Gaflenz warnt vor illegaler Wasserentnahme aus Bächen

Mona HopfingerMona Hopfinger
Pumpe saugt Wasser aus einem Fluss in Österreich, Brücke im Hintergrund
© gaflenz.at

Die Marktgemeinde Gaflenz appelliert an die Bevölkerung, kein Wasser aus öffentlichen Gewässern zu entnehmen. Heuer führten viele Bäche kaum noch Wasser, manche Abschnitte trockneten vollständig aus. Pumpen sind ohne Genehmigung verboten.

Die Marktgemeinde Gaflenz hat eindringlich vor der widerrechtlichen Entnahme von Wasser aus öffentlichen Gewässern gewarnt. Der heurige Sommer habe deutlich gezeigt, wie verletzlich die Wasserressourcen seien. Aufgrund der anhaltend trockenen und extremen Witterung hätten zahlreiche Gewässer nur mehr sehr wenig Wasser geführt, teilweise seien Abschnitte vollständig ausgetrocknet.

Besonders problematisch sei die illegale Entnahme von Wasser aus Bächen, etwa zur Verwendung als Brauchwasser oder zum Befüllen von Schmutzwasserzisternen. Die Entnahme mittels Pumpen ist ohne entsprechende Genehmigung verboten. Jede zusätzliche Entnahme könne bei ohnehin niedrigen Wasserständen erhebliche Auswirkungen auf das natürliche Ökosystem haben.

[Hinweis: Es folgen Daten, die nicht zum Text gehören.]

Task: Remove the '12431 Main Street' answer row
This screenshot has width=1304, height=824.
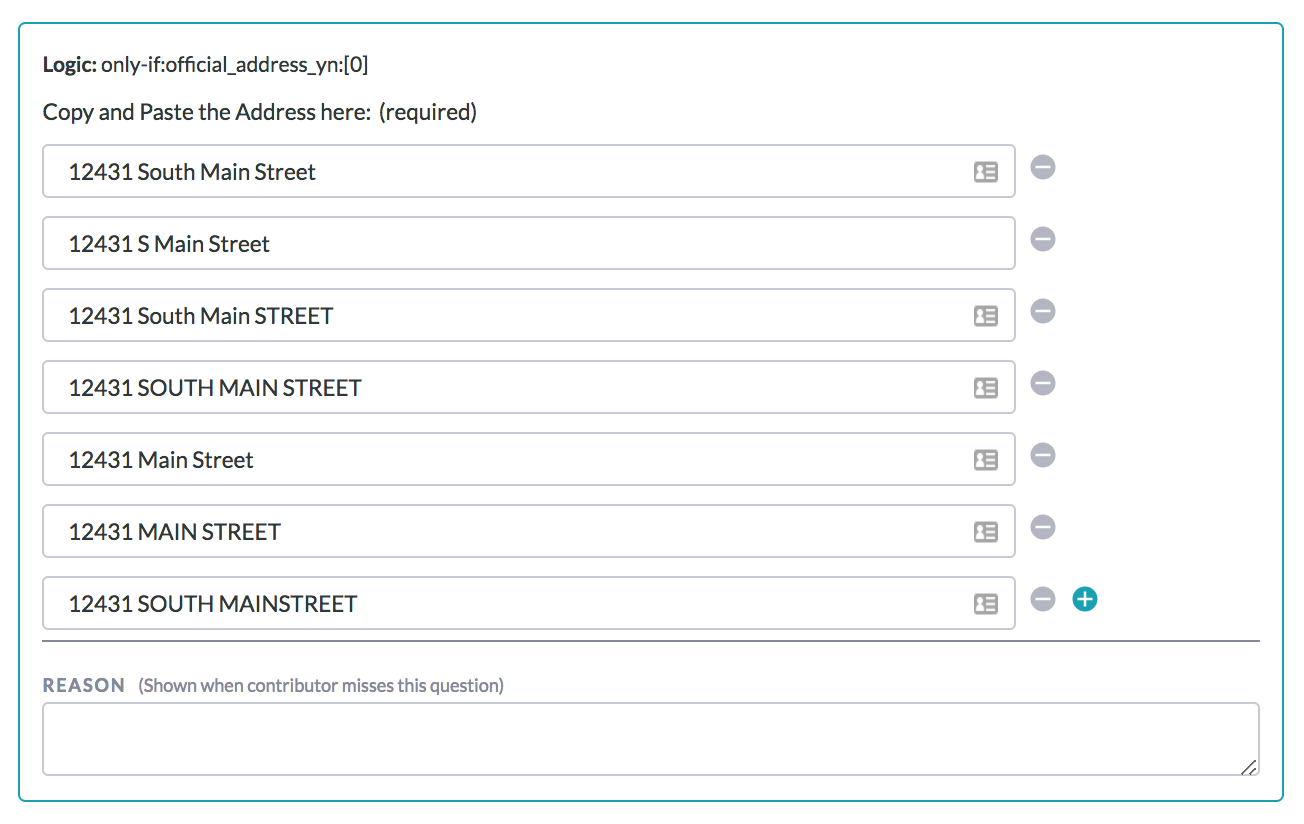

Fischsterben und Probleme bei Viehtränke

Die Folgen waren heuer teilweise sofort zu sehen: In manchen Gewässerabschnitten gab es kein ausreichendes Wasser mehr für das Weidevieh. Auch die Fischbestände litten stark unter den niedrigen Wasserständen und dem Austrocknen einzelner Gewässerbereiche – deshalb kam es zu Fischsterben. Die Gemeinde bittet alle Bürgerinnen und Bürger, mit Wasser verantwortungsvoll und umweltschonend umzugehen. Wasser aus öffentlichen Gewässern darf nur nach den gesetzlichen Regeln entnommen werden

Verstärkte Kontrollen angekündigt

Wegen der zunehmenden Trockenheit und ihrer Folgen wird künftig genauer kontrolliert, ob unerlaubt Wasser entnommen wird. Wasser steht nicht einfach unbegrenzt zur Verfügung. Wer sorgsam mit den Gewässern umgeht, schützt damit nicht nur Natur und Tiere, sondern sichert auch die eigene Lebensgrundlage und die Zukunft kommender Generationen.

Was ist erlaubt, was verboten?

Laut Paragraf 8 des Wasserrechtsgesetzes (WRG) darf jede Person öffentliche Oberflächengewässer im Rahmen des sogenannten Gemeingebrauchs nutzen – ohne Bewilligung und ohne dafür zu bezahlen. Voraussetzung ist, dass dabei keine Rechte anderer verletzt werden und weder die Wasserqualität noch der Bachlauf verändert werden.

Erlaubt ist es, Wasser mit Handgefäßen wie Eimer, Gießkanne oder Kanister zu holen. Auch Tiere dürfen direkt am Gewässer oder mit handgeschöpftem Wasser getränkt werden. Ebenso zählt Freizeitnutzung dazu, etwa Baden, Schwimmen oder das Waschen von Gegenständen von Hand ohne chemische Reinigungsmittel.

Nicht erlaubt – beziehungsweise nur mit Bewilligung möglich – ist die Wasserentnahme mit Pumpen, egal ob elektrisch, mit Benzin oder Solarenergie betrieben. Auch fix verlegte Schläuche sind verboten. Genauso untersagt sind bauliche Eingriffe wie das Aufstauen des Baches oder feste Entnahmeanlagen sowie eine gewerbliche Nutzung, die über den privaten Bedarf hinausgeht.